Due process? Garland insists on ‘speedy’ Trump trial, cites ‘public interest’

Former President Donald Trump’s supporters are crying foul over Attorney General Merrick Garland’s claim that a “speedy trial” would be in the public’s best interest.

Speaking earlier this week to CNN about the federal government’s election subversion case against Trump, the AG argued that expediting the case would be in the public’s best interest.

He posited the argument after a CNN interviewer noted that most Republicans believe the former president is being targeted for political reasons.


“Does it concern you that this public perception exists, and what can you do to kind of change that?” Evan Perez asked.

“Of course it concerns me,” Garland replied. “What we have to do is show by the acts that we take that we’re following the law, that we’re following the facts.”

“The prosecutions that you’re talking about were brought last year, and the special prosecutor has said from the beginning that he thinks public interest requires a speedy trial, which I agree with.

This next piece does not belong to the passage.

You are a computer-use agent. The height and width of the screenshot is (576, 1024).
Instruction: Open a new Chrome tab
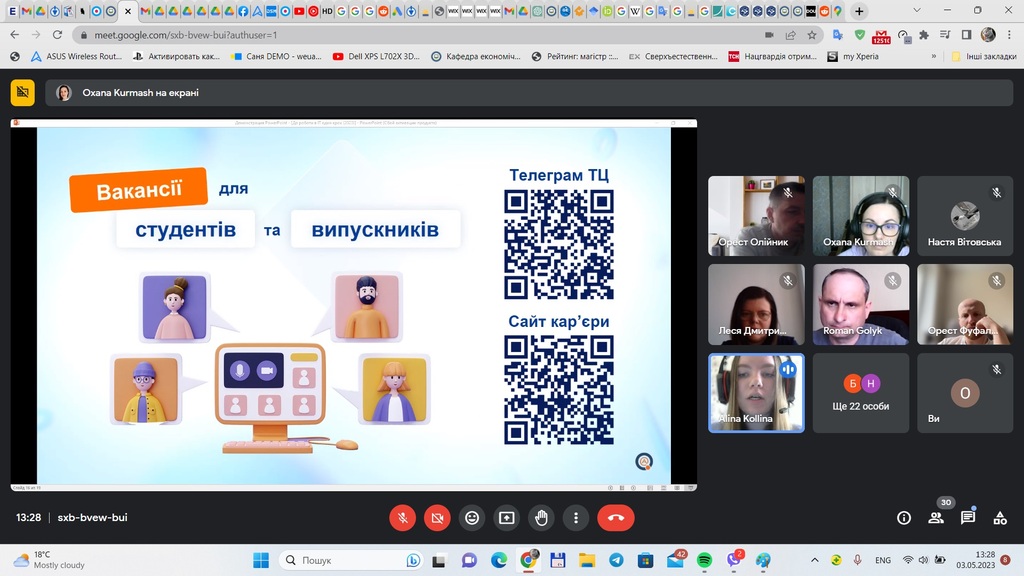859,11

And the matter is now in the hands of the trial judge to determine when the trial will take place,” he added.

But critics say this is problematic because it denies Trump his due process rights.

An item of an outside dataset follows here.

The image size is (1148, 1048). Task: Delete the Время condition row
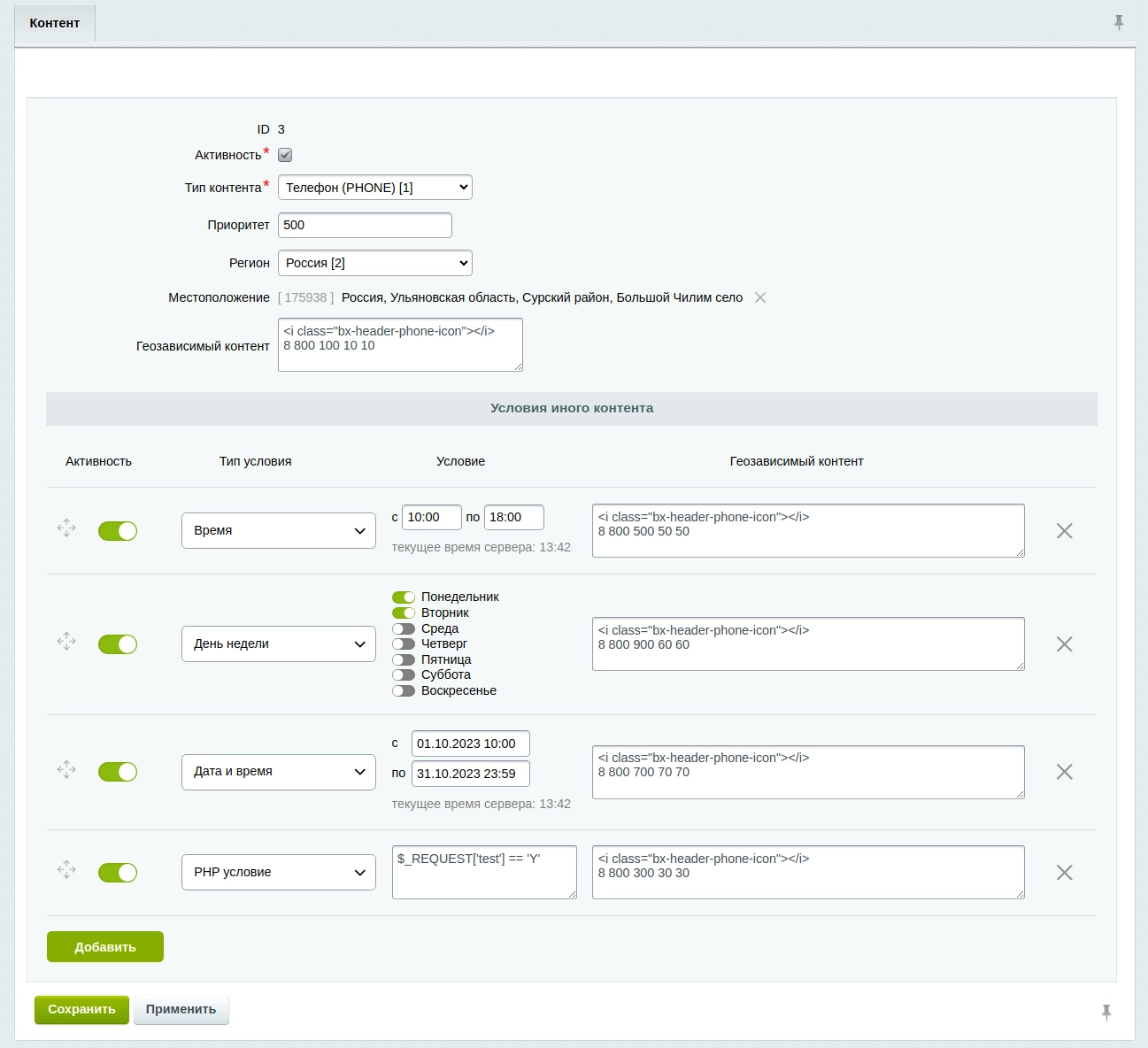(1064, 531)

“The accelerated timeline has raised constitutional concerns because the Sixth Amendment not only guarantees a defendant the right to a ‘speedy and public trial,’ but it also guarantees the accused the right to prepare a complete defense,” Chris Enloe of Blaze News notes.

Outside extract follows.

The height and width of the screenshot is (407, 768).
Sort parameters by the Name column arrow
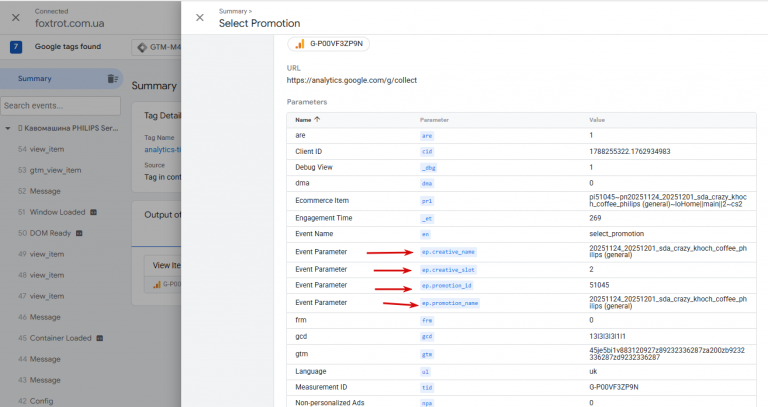point(318,119)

“The question then becomes whether giving Trump only seven months to prepare a defense will protect his due process rights,” he continues.

Critics say the answer to that is a resounding no.

“The Sixth Amendment bestows the right to a speedy trial for the defendant,” one critic tweeted. “Not for the ‘public interest.’ Not for the prosecutors. Trump is not above the law. But he’s not below it, either. He has a right to due process. Not a fast food drive thru court proceeding.”

See more responses below:

According to critics, Garland’s “speedy trial” remarks are also problematic because they indicate he’s trying to interfere in the upcoming 2024 presidential election.

“Garland is openly admitting he approves in the interference of an election,” one critic tweeted. “The Government does NOT have a right to a speedy trial, that right belongs to a defendant. The Gov waited 30 months to bring charges, now they want to rush. The rush is to interfere in the election.”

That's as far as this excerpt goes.